Please lay out all of the material below as a JSON list of strings, with one string per line and blank lines left out.
— START OF DATASET ROWS —
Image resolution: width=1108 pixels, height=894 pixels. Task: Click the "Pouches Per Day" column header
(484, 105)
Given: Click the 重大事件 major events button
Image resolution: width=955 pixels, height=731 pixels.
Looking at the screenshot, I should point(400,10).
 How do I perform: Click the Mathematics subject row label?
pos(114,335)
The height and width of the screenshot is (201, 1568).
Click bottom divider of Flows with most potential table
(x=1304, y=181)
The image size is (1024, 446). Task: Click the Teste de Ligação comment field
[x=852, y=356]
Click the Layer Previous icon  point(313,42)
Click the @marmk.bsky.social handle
— END OF DATASET ROWS —
### FULL OUTPUT
[
  "Image resolution: width=1108 pixels, height=894 pixels. Task: Click the \"Pouches Per Day\" column header",
  "(484, 105)",
  "Given: Click the 重大事件 major events button",
  "Image resolution: width=955 pixels, height=731 pixels.",
  "Looking at the screenshot, I should point(400,10).",
  " How do I perform: Click the Mathematics subject row label?",
  "pos(114,335)",
  "The height and width of the screenshot is (201, 1568).",
  "Click bottom divider of Flows with most potential table",
  "(x=1304, y=181)",
  "The image size is (1024, 446). Task: Click the Teste de Ligação comment field",
  "[x=852, y=356]",
  "Click the Layer Previous icon  point(313,42)",
  "Click the @marmk.bsky.social handle"
]